2. Mass Mailing Your Resume
If you're just simply blanketing job posting boards with your resume, it shows potential hiring managers that you're not interested in the particular job they're offering. If you're not willing to read the job description and tailor your resume for the job, they think you don't care enough about the job to do it, and they won't think it's worth their time to meet with you.
Even if your resume already fits their job description enough for you to apply, take some time to update it and rearrange it so that it fits the job description even more closely.
3. Ignoring Keywords
Most resumes are reviewed electronically before they’re ever seen by human eyes. The first round of culling happens through keyword spotting in hiring software. If you don't add certain keywords to your resume, it may not make it past the first round of screening and get in front of a human being.>
The keywords will be in the job description, but they're usually not labeled. You can generally pick them out because they're often repeated occasionally and you should be able to recognize their place in your industry. Make sure you include these exact keywords in your resume.
4. Being Too Wordy
If you have a 30-year career in academia and are a tenured professor, it makes sense that your curriculum vitae is two or three pages. If you're an average worker in a typical industry, you can condense your resume down to one page, or two in extreme cases.
You need to cull words judiciously, because there needs to be some white space on the page too.

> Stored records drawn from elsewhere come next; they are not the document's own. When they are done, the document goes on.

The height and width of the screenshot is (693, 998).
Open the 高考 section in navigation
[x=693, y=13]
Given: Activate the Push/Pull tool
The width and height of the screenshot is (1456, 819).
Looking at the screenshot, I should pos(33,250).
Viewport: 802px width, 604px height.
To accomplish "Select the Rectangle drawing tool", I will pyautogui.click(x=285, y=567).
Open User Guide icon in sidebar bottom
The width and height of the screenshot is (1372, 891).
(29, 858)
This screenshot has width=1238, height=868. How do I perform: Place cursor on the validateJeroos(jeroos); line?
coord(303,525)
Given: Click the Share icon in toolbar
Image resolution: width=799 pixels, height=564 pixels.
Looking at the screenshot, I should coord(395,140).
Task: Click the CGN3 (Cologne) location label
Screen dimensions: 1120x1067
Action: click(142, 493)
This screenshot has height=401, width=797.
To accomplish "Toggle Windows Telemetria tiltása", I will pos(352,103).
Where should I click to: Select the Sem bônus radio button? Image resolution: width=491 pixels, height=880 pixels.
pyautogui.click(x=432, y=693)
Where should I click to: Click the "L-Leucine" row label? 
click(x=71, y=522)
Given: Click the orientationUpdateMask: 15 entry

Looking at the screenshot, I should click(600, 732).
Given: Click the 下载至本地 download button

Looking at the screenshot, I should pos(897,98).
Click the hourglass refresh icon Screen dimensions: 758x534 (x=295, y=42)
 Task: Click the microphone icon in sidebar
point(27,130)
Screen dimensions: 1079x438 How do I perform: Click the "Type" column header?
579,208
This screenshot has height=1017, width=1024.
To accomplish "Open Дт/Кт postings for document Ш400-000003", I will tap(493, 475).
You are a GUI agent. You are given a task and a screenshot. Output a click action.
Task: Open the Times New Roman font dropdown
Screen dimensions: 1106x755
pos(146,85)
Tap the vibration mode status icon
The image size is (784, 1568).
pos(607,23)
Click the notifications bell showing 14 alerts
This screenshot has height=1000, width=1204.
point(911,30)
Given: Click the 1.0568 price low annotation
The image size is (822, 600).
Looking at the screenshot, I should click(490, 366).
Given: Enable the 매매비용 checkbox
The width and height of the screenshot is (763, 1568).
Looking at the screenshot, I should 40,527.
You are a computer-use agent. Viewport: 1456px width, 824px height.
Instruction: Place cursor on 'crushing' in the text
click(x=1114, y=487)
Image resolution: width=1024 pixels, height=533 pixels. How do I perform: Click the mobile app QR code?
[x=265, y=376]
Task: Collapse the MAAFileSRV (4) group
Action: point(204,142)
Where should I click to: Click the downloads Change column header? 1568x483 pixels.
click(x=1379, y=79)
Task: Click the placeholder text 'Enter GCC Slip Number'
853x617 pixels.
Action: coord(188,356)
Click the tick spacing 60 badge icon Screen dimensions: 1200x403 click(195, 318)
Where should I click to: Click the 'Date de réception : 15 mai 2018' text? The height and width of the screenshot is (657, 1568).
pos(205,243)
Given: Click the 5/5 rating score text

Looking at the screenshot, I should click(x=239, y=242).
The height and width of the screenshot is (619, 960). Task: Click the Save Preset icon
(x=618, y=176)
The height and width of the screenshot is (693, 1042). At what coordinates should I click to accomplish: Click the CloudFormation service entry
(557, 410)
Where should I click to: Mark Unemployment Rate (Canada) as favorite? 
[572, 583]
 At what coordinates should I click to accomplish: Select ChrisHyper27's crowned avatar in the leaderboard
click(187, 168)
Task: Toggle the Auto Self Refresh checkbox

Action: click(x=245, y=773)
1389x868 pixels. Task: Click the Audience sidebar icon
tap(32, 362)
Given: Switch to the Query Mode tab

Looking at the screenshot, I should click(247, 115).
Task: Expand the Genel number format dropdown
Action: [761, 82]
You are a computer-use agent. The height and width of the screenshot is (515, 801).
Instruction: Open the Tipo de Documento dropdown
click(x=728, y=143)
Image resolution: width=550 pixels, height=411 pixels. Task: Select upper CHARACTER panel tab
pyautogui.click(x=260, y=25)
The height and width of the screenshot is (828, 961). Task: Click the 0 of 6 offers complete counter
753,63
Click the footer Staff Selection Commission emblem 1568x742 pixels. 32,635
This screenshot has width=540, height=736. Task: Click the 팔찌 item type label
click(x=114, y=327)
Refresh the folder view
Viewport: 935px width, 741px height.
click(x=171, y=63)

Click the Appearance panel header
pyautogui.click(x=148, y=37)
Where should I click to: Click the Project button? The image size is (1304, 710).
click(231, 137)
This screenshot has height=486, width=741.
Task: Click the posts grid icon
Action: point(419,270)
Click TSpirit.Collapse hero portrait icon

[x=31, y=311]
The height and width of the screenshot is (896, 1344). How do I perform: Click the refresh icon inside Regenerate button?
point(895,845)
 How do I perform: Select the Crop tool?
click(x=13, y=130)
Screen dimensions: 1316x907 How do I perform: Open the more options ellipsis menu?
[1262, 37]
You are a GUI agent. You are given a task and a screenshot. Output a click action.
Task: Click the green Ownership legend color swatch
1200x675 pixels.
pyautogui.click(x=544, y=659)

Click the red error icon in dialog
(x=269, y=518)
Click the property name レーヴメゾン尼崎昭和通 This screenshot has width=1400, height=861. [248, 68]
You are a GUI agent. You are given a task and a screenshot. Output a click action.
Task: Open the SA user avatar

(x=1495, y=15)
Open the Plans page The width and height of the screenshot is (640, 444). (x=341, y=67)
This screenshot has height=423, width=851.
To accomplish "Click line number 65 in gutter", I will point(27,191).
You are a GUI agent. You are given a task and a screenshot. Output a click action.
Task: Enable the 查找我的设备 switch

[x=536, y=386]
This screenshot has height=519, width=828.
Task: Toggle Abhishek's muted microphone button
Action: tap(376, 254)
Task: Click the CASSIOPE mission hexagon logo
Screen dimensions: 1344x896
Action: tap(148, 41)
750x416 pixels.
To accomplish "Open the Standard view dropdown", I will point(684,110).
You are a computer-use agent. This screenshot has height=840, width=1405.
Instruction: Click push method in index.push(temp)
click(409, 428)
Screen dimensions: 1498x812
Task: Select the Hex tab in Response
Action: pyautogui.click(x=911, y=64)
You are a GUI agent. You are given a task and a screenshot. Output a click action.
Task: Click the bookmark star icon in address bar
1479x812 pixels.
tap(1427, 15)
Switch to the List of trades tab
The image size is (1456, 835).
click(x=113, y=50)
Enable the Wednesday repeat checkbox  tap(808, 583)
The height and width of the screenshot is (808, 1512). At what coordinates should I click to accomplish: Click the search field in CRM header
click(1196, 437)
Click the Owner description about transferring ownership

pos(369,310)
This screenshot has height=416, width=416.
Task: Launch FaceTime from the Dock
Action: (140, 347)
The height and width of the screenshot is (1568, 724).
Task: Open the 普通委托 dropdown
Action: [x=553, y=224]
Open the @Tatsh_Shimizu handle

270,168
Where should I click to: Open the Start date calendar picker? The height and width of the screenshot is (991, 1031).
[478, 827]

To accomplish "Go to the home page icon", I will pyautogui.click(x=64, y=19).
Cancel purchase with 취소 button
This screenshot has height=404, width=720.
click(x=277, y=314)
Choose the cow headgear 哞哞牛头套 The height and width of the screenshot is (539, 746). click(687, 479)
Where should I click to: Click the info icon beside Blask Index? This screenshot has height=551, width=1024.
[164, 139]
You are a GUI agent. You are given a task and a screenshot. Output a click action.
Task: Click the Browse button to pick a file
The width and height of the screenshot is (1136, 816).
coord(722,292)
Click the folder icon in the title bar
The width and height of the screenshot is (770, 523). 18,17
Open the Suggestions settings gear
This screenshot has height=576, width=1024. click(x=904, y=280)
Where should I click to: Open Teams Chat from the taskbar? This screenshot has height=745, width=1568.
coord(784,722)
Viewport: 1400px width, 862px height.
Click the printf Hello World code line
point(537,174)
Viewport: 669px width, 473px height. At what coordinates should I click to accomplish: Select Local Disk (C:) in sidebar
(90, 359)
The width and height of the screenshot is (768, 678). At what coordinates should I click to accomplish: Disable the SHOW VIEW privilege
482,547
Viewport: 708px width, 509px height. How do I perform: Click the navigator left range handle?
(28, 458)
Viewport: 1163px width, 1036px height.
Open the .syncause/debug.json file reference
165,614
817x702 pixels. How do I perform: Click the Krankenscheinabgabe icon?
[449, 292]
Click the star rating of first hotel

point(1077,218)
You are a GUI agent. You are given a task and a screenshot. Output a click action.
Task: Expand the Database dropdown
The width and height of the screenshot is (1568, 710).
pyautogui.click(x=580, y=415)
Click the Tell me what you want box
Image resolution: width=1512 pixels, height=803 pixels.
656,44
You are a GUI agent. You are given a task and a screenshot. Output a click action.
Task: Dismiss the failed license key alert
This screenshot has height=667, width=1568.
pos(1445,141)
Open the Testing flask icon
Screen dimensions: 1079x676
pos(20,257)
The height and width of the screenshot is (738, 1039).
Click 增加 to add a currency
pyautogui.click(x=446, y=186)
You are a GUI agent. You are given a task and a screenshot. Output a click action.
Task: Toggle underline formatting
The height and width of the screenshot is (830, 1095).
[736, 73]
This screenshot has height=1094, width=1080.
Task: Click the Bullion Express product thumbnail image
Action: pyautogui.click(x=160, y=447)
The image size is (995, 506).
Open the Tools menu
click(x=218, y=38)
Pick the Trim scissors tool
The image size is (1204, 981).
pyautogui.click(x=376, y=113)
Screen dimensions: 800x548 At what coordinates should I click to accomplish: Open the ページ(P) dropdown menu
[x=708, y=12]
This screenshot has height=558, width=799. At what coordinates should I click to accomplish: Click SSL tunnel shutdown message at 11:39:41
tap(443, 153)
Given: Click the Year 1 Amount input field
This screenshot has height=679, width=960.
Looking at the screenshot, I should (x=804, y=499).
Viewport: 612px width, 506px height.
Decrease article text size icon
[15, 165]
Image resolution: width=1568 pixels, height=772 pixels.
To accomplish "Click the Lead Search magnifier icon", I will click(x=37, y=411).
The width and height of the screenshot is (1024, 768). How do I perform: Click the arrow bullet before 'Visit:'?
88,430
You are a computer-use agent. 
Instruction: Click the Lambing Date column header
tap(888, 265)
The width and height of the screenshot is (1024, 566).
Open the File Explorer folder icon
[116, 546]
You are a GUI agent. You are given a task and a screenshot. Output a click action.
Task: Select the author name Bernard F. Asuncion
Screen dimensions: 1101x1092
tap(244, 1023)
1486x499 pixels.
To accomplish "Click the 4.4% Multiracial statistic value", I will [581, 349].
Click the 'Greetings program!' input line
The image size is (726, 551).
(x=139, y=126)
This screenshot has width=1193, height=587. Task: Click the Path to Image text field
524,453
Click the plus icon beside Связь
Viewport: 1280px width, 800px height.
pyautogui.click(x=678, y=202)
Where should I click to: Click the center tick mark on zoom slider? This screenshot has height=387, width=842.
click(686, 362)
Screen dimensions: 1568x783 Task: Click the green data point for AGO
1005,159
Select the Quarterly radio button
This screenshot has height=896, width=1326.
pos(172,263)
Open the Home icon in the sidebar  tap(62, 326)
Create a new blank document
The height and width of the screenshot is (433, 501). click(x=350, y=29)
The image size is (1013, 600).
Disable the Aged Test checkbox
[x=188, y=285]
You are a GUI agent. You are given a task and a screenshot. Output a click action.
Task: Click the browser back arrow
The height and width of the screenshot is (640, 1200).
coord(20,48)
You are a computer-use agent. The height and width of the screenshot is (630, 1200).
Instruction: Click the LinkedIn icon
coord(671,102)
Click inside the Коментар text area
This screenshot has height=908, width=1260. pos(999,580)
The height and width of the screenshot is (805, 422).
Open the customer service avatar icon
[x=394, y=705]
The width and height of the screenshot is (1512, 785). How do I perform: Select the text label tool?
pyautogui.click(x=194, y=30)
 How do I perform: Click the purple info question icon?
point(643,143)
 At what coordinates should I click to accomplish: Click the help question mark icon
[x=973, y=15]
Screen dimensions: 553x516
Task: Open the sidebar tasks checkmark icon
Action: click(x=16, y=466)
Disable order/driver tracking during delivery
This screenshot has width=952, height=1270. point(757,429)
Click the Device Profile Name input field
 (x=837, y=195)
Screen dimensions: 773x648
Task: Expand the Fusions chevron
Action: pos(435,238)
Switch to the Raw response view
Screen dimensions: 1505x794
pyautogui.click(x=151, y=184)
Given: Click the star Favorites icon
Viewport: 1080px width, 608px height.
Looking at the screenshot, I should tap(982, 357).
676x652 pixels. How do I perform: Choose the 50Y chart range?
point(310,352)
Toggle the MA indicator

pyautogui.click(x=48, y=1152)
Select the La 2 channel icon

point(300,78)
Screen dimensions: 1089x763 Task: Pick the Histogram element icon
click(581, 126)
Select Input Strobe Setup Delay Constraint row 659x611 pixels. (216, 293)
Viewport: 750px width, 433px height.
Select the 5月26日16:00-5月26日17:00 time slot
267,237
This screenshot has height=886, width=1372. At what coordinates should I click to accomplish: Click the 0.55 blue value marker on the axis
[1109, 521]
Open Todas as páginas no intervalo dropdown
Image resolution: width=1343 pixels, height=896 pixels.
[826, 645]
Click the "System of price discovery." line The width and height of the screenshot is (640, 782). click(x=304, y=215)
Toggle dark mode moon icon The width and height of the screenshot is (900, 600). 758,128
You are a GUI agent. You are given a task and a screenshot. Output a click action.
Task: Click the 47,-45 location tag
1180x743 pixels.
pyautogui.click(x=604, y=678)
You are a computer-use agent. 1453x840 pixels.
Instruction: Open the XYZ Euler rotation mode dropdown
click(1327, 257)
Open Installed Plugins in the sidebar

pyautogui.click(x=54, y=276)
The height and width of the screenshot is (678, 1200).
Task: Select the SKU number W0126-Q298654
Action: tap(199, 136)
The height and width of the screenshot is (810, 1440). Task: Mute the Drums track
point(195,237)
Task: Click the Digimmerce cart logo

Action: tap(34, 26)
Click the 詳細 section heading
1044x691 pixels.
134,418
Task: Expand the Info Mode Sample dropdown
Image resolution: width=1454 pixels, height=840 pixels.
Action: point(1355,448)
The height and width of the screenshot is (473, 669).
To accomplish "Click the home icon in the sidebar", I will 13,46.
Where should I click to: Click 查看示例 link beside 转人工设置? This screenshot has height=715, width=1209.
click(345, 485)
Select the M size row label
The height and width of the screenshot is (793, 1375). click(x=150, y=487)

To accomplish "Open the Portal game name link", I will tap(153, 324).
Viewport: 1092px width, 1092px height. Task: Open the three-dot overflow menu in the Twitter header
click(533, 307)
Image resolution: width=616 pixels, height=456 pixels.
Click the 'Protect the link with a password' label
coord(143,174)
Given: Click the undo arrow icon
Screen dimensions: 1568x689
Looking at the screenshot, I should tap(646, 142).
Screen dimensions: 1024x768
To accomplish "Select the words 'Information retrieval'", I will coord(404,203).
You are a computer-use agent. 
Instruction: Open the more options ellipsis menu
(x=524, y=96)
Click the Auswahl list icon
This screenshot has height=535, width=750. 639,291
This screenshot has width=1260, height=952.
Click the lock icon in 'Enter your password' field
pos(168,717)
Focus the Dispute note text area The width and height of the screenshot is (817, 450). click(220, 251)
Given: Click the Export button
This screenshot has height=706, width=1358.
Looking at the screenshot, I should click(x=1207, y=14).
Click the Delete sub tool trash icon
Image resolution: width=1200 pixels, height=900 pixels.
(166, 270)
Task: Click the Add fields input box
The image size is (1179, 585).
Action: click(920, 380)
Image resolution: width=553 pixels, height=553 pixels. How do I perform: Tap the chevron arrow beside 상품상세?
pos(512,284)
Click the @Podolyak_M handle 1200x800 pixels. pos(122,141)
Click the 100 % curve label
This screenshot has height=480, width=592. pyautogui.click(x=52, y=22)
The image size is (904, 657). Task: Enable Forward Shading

You don't want to bore the hiring manager with a 10-page resume, but you don't want to ramble on one page with 10-point font, either. The best way to combat this is to have someone else look at your resume and tell you what should be cut out or rephrased.
5. Being Vague
You need to put real, quantitative tasks and accomplishments on your resume. It's one thing to put descriptions about your former positions on your resume, but you need to be specific when detailing what you accomplished.
Vague job descriptions simply sound like you cut and pasted from a job listing. If you can put things in terms of what you accomplished and how, it sounds better than simply listing your title and everyday tasks. Avoid vagueness and buzzwords to attract more attention to your resume.